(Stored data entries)

§

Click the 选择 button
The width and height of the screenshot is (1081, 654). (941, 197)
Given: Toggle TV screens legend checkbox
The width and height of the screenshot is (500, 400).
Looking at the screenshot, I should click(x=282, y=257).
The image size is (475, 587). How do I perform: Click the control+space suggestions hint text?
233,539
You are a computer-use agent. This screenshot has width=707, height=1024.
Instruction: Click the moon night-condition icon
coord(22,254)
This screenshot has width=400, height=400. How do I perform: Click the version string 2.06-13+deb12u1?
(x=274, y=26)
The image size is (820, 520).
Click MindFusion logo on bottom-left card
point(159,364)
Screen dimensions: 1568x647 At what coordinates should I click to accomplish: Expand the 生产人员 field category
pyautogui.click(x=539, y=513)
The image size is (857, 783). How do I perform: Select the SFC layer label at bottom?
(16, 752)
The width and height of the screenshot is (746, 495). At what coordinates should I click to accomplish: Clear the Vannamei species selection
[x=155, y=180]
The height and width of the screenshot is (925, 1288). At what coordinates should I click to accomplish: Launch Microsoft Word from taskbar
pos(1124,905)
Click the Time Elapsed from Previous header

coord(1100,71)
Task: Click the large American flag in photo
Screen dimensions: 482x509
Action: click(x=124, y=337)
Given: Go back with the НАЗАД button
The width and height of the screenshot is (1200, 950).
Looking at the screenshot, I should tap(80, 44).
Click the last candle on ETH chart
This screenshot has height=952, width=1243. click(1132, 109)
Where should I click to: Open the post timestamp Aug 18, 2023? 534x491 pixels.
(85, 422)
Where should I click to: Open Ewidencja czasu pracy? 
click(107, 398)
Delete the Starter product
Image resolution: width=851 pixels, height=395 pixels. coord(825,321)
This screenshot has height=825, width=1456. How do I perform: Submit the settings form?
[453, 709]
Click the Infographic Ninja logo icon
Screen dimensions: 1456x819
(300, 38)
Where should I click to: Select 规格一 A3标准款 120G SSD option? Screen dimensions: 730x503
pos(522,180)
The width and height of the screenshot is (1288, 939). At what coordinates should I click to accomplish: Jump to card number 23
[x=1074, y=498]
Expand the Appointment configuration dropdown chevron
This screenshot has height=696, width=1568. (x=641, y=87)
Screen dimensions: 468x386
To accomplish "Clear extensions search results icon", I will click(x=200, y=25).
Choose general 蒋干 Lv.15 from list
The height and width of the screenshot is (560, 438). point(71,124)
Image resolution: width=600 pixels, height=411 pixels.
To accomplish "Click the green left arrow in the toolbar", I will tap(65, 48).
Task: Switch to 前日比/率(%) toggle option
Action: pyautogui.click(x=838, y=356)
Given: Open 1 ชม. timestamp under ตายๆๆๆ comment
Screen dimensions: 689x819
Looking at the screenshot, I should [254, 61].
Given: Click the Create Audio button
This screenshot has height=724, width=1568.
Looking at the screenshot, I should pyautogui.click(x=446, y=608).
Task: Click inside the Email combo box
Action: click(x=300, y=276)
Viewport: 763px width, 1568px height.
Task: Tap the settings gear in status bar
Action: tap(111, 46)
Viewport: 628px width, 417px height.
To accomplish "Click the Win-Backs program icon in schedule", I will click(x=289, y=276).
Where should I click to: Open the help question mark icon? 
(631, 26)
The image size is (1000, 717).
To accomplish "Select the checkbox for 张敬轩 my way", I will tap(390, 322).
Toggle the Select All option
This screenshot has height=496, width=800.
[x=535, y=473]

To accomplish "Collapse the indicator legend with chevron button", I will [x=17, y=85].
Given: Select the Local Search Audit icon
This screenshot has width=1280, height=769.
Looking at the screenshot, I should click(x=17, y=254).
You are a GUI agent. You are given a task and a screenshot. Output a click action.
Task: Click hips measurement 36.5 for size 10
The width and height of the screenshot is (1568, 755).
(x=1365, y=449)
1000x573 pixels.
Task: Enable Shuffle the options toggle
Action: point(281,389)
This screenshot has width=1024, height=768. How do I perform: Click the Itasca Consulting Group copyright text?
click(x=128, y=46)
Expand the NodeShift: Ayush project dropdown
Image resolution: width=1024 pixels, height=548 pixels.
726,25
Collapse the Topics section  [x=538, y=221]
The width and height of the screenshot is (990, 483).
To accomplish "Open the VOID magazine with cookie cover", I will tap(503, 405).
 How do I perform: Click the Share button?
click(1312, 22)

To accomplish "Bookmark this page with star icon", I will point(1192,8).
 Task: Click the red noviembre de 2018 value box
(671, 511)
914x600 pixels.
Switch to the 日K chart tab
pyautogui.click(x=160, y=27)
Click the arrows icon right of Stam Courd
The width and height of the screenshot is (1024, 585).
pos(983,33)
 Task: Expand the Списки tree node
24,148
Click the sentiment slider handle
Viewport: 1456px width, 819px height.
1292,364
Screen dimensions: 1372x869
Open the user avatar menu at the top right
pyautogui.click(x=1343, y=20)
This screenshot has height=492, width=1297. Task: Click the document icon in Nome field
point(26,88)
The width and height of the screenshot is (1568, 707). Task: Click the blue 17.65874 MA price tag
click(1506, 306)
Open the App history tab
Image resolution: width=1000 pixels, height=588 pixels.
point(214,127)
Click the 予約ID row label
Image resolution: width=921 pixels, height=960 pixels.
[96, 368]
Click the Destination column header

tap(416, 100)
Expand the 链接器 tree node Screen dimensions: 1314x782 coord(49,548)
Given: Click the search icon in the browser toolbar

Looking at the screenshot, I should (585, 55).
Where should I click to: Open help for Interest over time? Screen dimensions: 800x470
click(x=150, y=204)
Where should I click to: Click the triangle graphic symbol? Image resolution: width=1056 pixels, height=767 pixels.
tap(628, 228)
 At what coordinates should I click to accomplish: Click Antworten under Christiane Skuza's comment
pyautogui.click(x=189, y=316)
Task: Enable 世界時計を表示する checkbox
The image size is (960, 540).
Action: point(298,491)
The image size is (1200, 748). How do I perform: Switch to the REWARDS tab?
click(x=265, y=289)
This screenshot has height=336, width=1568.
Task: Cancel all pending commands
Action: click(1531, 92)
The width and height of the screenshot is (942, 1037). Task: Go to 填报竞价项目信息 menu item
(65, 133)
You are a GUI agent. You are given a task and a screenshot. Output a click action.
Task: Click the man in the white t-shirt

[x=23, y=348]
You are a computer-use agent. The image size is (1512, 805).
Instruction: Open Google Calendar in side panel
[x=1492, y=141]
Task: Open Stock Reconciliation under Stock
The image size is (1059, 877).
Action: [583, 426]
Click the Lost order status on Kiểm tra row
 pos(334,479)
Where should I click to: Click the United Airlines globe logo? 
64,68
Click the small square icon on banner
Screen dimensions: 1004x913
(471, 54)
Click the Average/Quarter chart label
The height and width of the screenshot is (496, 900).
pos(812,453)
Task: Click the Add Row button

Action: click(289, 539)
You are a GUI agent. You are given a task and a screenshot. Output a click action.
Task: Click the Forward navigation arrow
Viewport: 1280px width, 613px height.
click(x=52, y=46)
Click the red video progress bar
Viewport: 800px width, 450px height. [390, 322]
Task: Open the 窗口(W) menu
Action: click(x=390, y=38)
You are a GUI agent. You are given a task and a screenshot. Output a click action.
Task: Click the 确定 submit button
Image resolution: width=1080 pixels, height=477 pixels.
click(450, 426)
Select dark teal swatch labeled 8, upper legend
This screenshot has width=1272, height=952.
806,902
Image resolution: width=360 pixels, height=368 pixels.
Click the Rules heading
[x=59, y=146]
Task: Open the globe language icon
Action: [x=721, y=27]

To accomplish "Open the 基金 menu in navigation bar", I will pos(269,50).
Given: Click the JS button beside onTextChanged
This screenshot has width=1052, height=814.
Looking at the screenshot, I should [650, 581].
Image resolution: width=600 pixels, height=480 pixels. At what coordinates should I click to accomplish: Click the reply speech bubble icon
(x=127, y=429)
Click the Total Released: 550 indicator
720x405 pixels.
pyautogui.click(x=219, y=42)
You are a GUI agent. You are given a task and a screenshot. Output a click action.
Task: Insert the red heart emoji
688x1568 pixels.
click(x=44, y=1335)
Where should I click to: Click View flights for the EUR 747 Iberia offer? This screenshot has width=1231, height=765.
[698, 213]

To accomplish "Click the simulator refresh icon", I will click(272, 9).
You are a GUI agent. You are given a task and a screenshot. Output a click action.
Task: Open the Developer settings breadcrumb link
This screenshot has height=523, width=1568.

§

REQUIRED WORK
Say how many lines in the data include the string "Collapse", giving the number alone.

RESULT OF THE EXERCISE
2